23.大みそかの思い出

12月6日
 今日は、少し早いが大みそかの思い出について書こうと思う。クリスマスもまだなのに。

A面、大みそかの思い出
 親父と絶縁する前は、地元の寺の除夜の鐘を鳴らしに行っていた。大掃除を済ませて、年越しそばを食べて、紅白歌合戦をBGMに年賀状の残りを印刷する作業をしていた。
 A面は、小学五年生のころから書院のワープロで年賀状作りを任された。書院はA面が高校に上がるまで使われた。その後WindowsVistaに買い替え、高校生になってからは年賀状作りのバイト代が出て、三千円ほどもらえた。うちは年賀状がゆっくりの家であった。
 出来上がった年賀状を片手に除夜の鐘をつきに行く。寺までの道に青い街灯があり、それが怖かった。
 除夜の鐘を鳴らすときは、和尚が鐘の残響が止むのを待ってくれる。合掌して一年の汚れを落とす。冷たい空に響く金の音はまろやかに年末を包んでいた。

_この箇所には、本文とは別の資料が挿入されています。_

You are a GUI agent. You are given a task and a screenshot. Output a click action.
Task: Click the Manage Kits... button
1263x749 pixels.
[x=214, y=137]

 親元を離れられた中学三年の大晦日、A面は九州にいた。祖父母の家で大掃除を済ませた後、おせちの買い出しに行き、紅白歌合戦をテレビで流しつつ、おせちの詰め込みを手伝う。
 陶器のお重にいろんな縁起物を詰め込んでいく。色寒天を詰め込んだ。ピンクと緑の寒天を入れるのだ。どこの文化なのかと調べると何と新潟。
 もう一つ謎なものがある。名前は分からないのだが、紅白のババロアのようなものだ。これの名前を忘れたが、九州のおせちは全体的に甘い。

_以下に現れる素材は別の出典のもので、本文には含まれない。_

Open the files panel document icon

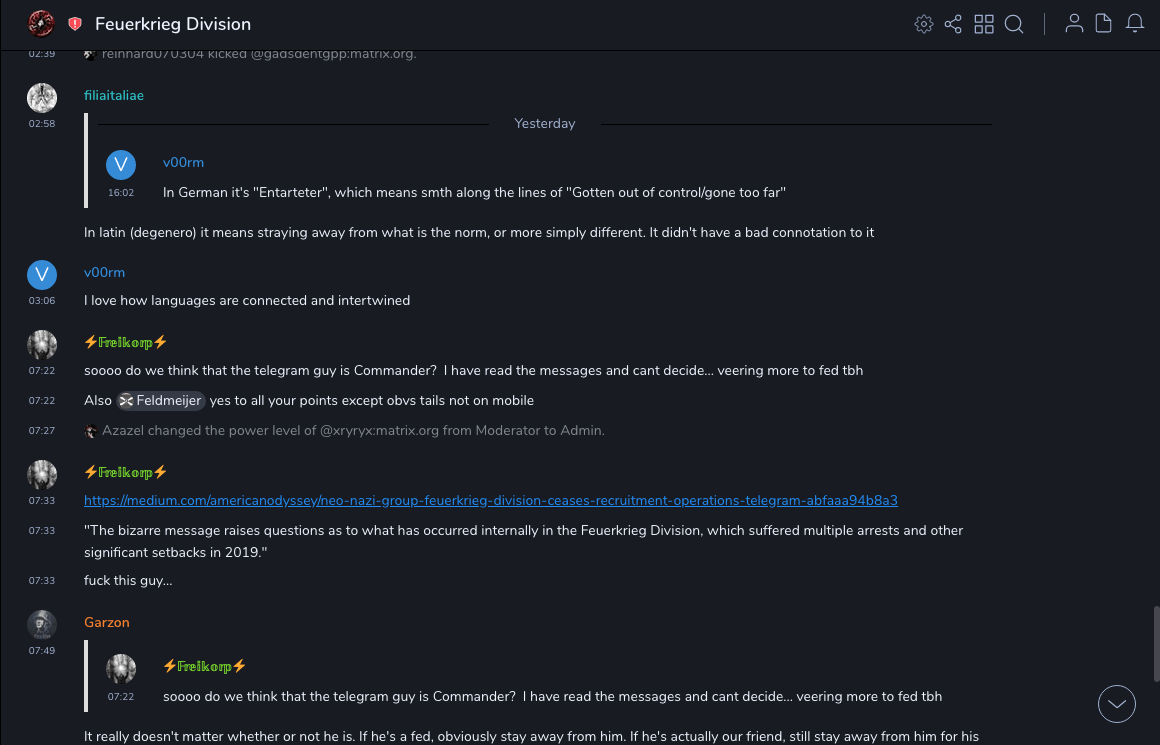[x=1104, y=24]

 社会人になって初めての九州での大晦日は、買い出しの手伝いから始まった。駅ビル的なところまで歩いて買い出しに行く。車などはない。約二kmを歩いて往復する。
 魚のサクやかまぼこ、お雑煮(具雑煮のようなもの)の用意、おつまみなどを買い込み、歩いて帰った。
 かまぼこを切りながらお重に詰め込んでいく。今回は速水もこみちさんのお重があるので、かまぼこや、寒天、あのババロアのようなものを詰め込んでいった。もちろん紅白をBGMにして。面白いことにラジオを付けながらテレビでも見ているので、謎のステレオ感を味わうことになった。その後ろで祖母が具雑煮を作っていく。
 さて、九州の我が家は、初日の出の名所である。お寺もそこにはあるので、新年のあいさつに訪れる人も多い。ひっきりなしに続く人の足音を間近に聞きながら眠る。眠れなかったのでイヤホンで音楽を聴きながら眠りについた。
 

B面、大みそかの思い出
 B面は以前コンビニでバイトをしていた。年末年始の雰囲気が嫌いなB面は、大みそかにバイトを入れていた。
 客足が減った深夜、店長がビールと廃棄になった笹かまをもってきた。お祝いに、というのだ。B面は酒に弱い。
 その後の接客では、小銭をつかめなくなるなどの微細運動ができなくなり、「これがアルコールの力か」と思い知った。というのが大みそかの思い出。